Mes meilleures parties de Psychodrames ont été jouées sans chercher à jouer la comédie.
C'est une problématique fréquente chez les cinéastes, les écrivains et autres artistes : des visages inexpressifs ou ambigus sur les expressions qu'ils manifestent véhiculent souvent plus de choses que des expressions explicites (voire didactiques si l'on va du côté des feux de l'amour & co). Pour les écrivains, le simple fait de choisir un verbe pour décrire une action donne des informations sur les intentions et donc la psychologie du personnage.
De nombreux auteurs et cinéastes ont exploré le fait de ne pas montrer l'expression, mais de laisser le spectateur l'interpréter et c'est sans doute là que c'est le plus fort, car chacun s'approprie les situations et les émotions, les colle à son imaginaire, à sa mémoire. Il faut bien sur que le tout soit bétonné.
D'un autre côté, Lars Von Trier, lui pour éviter que ses acteurs ne jouent, les met dans des situations extrêmes : il les harcèle pour obtenir d'eux la peur, il peut rester 1h, caméra à l'épaule pour obtenir la courte séquence d'émotion véritable.
En JDR, on ne peut pas se permettre cela, mais il se pourrait qu'au bout de quelques heures de jeu, cela arrive (je dirai même que je l'ai touché du doigt il y a quelques temps dans Psychodrame, et j'en redemande, maso que je suis : on a prévu de jouer une partie dans laquelle je jouerai mon propre rôle face à mes angoisses. Je vous promet un Compte-rendu... il faut bien que quelqu'un fasse le cobaye ^^)
Autour du système :
- Les traits secrets : J'ai mis longtemps à mettre au point un principe de révélation de secrets, la solution était en fait beaucoup plus simple que je l'imaginais : il suffit de ne pas révéler aux autres les traits que l'on veut garder secrets, ainsi, ils peuvent créer des surprises et de sacrés coups de théâtre.
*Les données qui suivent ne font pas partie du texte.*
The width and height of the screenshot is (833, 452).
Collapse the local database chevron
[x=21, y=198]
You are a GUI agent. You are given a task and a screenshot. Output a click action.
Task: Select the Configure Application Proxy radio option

- Les joueurs ont pris des retombées volontairement : Le narrativisme a bousculé vraisemblablement les joueurs dans leurs habitudes, ils m'ont regardé avec des yeux ronds quand j'ai délibérément encaissé des retombées pour mettre fin au conflit, car je jugeais que c'était le bon moment, mais ils ont fait de même à plusieurs moments. Pour tout le monde, la démarche créative a été claire. Ils n'ont pas hésité à s'en prendre plein la gueule pour que l'histoire soit plus croustillante. Certains ont pas mal boosté leurs mains, mais en sachant bien qu'ils allaient manger plus de retombées en retour.
- Finalement, les fins de conflit et de partie sont toujours des choix des joueurs, ce n'est jamais imposé par les cartes ou les points et ça, j'en suis vraiment satisfait.
- Ce dont je me rends compte à posteriori, c'est que la mécanique bien huilée du jeu est que l'on ne peut obtenir un résultat que par la force (les cartes à jouer) ou par concessions. Et les concessions ne sont pas évidentes, même si mon personnage se voulait conciliant, il a joué quelques coups de pute à la femme et au fils. Du coup, en retour, ils m'ont pourri bien comme il faut. Ça me semble très cohérent. Si j'avais voulu qu'ils soient cools avec moi, il aurait fallu que je le sois avec eux, mais quand bien même je l'aurai été, je n'aurai pas eu la garantie qu'ils le soient en retour, et c'est ça qui est chouette.
- Au final, les joueurs ont gardé une image très « Amour ,Gloire et Beauté » de Psychodrame, ce qui m'ennuie partiellement car le jeu ne se résume pas à cela, mais il faut que je me fasse une raison : pour beaucoup de gens, Psychodrame ne sera rien de plus. C'est même peut être ce qui fait qu'on y jouera plus souvent, parce qu'une séance « remises en questions et controverses », ça demande beaucoup de ressources et de courage.